MENYESAL. Itulah ekspresi yang paling mendominasi perasaan saya setelah beberapa jam mengikuti perkembangan Komisi Pemberantasan Korupsi (KPK) menggerebek pendapa kabupaten di kota kretek dan menahan Bupati Kudus HM Tamzil plus sejumlah orang lainnya.
"Aku iki posisine rada gela karo kejadian iki," demikian bunyi pesan singkat WA yang saya kirim ke seorang teman ASN di lingkungan Pemkab, Jumat (26/7/2019) malam.
Beberapa jam sebelumnya, persis usai waktu salat Maghrib, saya juga mengatakan hal yang sama ke warga Kudus yang kini beraktivitas di PP Muhammadiyah.
Dia menelepon untuk mengonfirmasi kebenaran kabar penangkapan Bupati Tamzil. "Jakarta sudah ramai ini, mas!" katanya di ujung telepon genggamnya.
Keesokan harinya, saya kembali mengulang kalimat yang kurang lebih sama, setelah salah satu petinggi partai pengusung Bupati Tamzil, menghubungi via telepon.
Kenapa saya menyesal? Pertama, karena Bupati Tamzil ini, ibaratnya, sudah diberi kesempatan untuk menebus dosa atau kesalahan di masa lalu.
Kedua, karena Bupati Tamzil sudah didawuhi banyak romo kiai agar fokus beribadah menjalankan tugas dan tidak berbuat aneh-aneh di masa pemerintahannya kali ini.
Ketiga, saya seperti deja vu. Di masa memerintah Kudus periode 2003-2008, saya adalah wartawan muda yang hampir setiap hari ngantor di depan ruang kerja bupati, bersama seorang reporter radio lokal.
Hal ini membuat saya dekat secara profesi dengan Bupati Tamzil. Tapi kedekatan itu merenggang ketika saya mulai mengkritik banyak program kerjanya yang bermasalah lewat tulisan. Saya memang ditugaskan kantor untuk meliputnya.
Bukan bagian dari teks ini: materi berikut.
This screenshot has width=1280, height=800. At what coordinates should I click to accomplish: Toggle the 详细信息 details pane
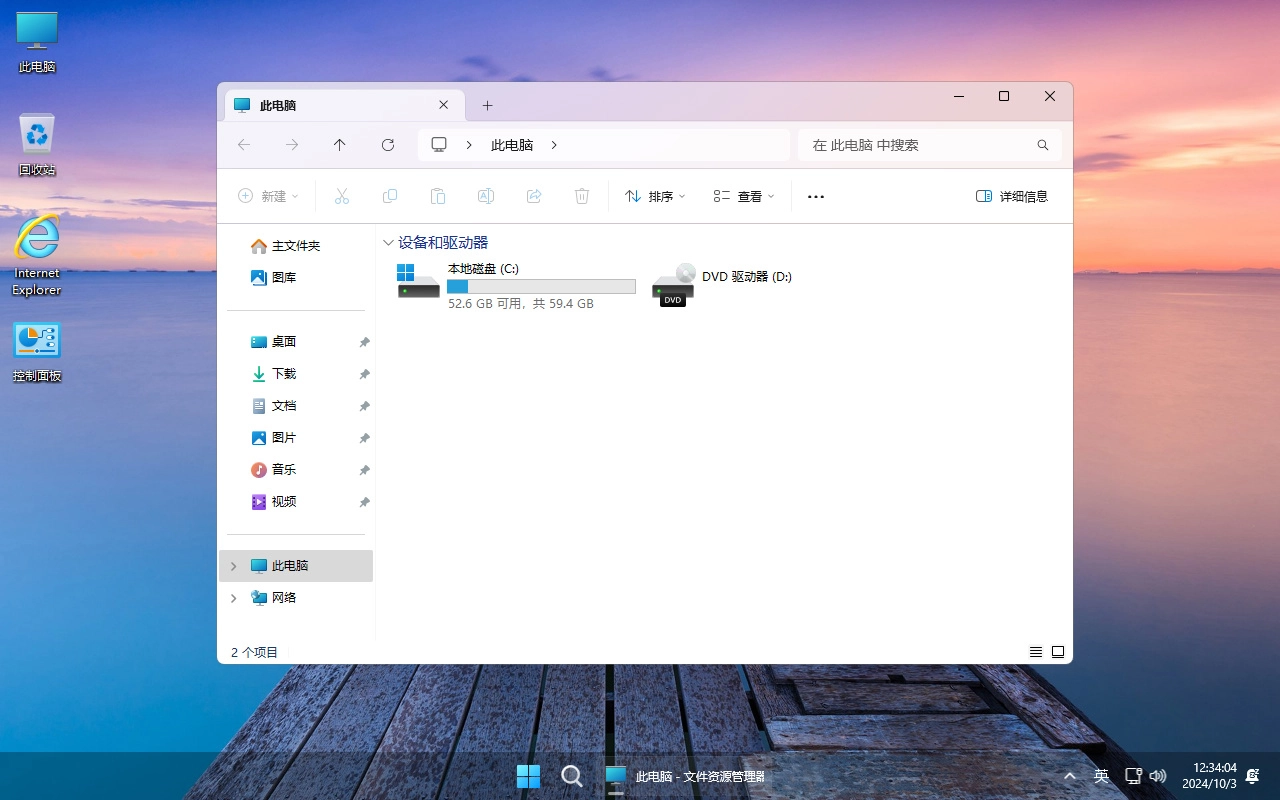tap(1012, 196)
Di situ profesionalitas jurnalis saya diuji.
Satu per satu kasus dugaan korupsi di sekitar Bupati Tamzil rajin saya tulis. Membuat suhu politik di Kudus saat itu menghangat.
Termasuk yang rajin saya tulis adalah dugaan korupsi proyek sarpas pendidikan tahun 2004 senilai lebih dari Rp 20 miliar. Kasus ini pula yang akhirnya membuat Bupati Tamzil harus mendekam di penjara pada tahun 2015 setelah purnatugas.
Setelah aksi OTT KPK itu, saya pun merasa mengalami deja vu. Bedanya, kali ini bukan saya yang melakukan reportase. Tapi media yang saya pimpin.
Seharian itu saya lebih banyak menghabiskan waktu di rumah. Mengikuti laporan demi laporan dari tim redaksi di lapangan.
Sejenak saya berpikir.
Kemudian muncul sederet pertanyaan penyesalan di benak ini. Kenapa bisa terjadi? Kenapa Pak Tamzil begitu ceroboh? Kenapa Pak Tamzil terjatuh di lubang yang sama? Dan kenapa Pak Tamzil harus "bertemu" saya lagi untuk urusan yang sama?
Saya pun berpikir lagi.
Bagaimana MURIANEWS.com harus memosisikan diri? Pasif menunggu perkembangan? Atau aktif mencari segala informasi yang terkait dengan peristiwa tersebut?
Saya pun memutuskan MURIANEWS.com harus aktif. Dan harus all out. Tujuannya hanya satu: menjaga visi MURIANEWS.com sebagai media yang independen, modern, dan profesional.